In 2019, Square Crypto burst on the scene and announced its intention to fund a variety of Bitcoin projects, both relating to the main codebase but also targeting less conventional improvements to Bitcoin’s design and user experience. Notably, its first grant was to BTCPayServer, a project dedicated to facilitating bitcoin acceptance among merchants. This signaled a broadening of the universe of grant-worthy projects and inspired several other organizations to throw their hat into the ring.

Today, the Bitcoin patronage environment is encouragingly vibrant and diverse. Numerous organizations have recognized the favorable economics of supporting Bitcoin development. In 2020 alone, BitMEX has added to its commitments, venture fund Paradigm has jumped into the ring with a sponsorship of Anthony Towns, exchanges Kraken, BTSE and OKCoin made material grants to BTCPayServer, and Square Crypto made a blizzard of grants to a wide variety of entities.

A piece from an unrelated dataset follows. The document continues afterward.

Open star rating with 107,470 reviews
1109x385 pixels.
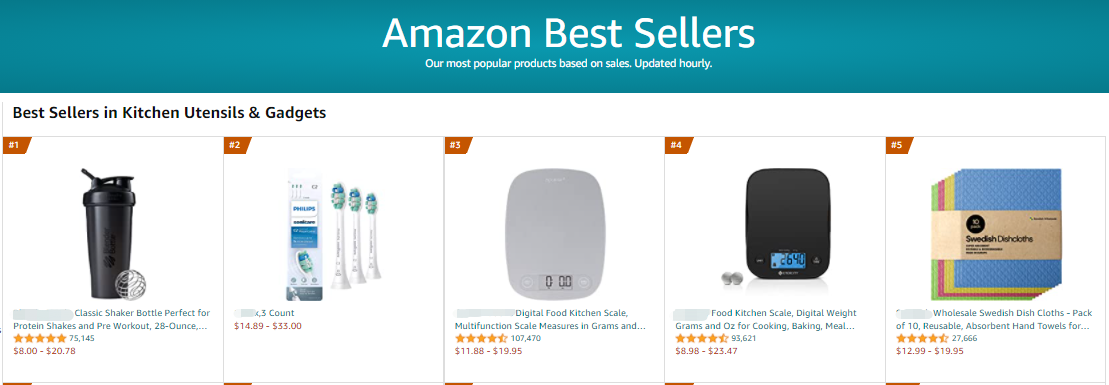coord(481,338)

No other public blockchains have Bitcoin’s combination of industry buy-in, accumulated credibility, and neutrality from inception.

For a fuller accounting of Bitcoin patronage initiatives, see this piece from BitMEX Research, with supplemental information here. In short, Bitcoin’s patronage environment has gone from one in which a half dozen core developers were subsidized by a handful of institutions, to a setting where dozens of individuals and projects – many of which lie entirely outside the domain of “Core” – are able to obtain financing from a much larger variety of donors.

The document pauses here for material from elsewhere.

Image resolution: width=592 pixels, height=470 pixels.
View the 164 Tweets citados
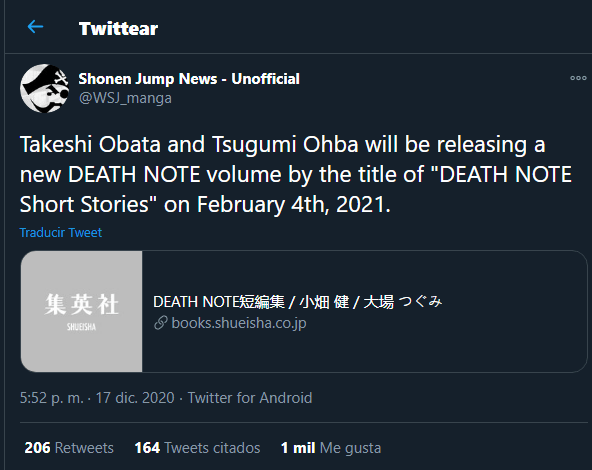tap(197, 448)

Until recently, it had been virtually impossible for individuals to make tax-deductible donations to Bitcoin development (one shudders in recollection of the Bitcoin Foundation). This changed when the Human Rights Foundation announced its Bitcoin Development Fund last month, which comes wrapped in a helpful 501(c)(3) format. For individuals who want to donate directly to core developers, several Bitcoin developers have signed up to Github’s new Sponsors program.

This is incredibly encouraging. Not only is essential but costly security review being funded, but non-Core public goods like BTCPayServer and Lightning are now supported. And critically, the broadening of the donor base means that allegations of capture or co-option ring hollow. Gone are the days where Blockstream faced allegations of hoarding all the most influential developers.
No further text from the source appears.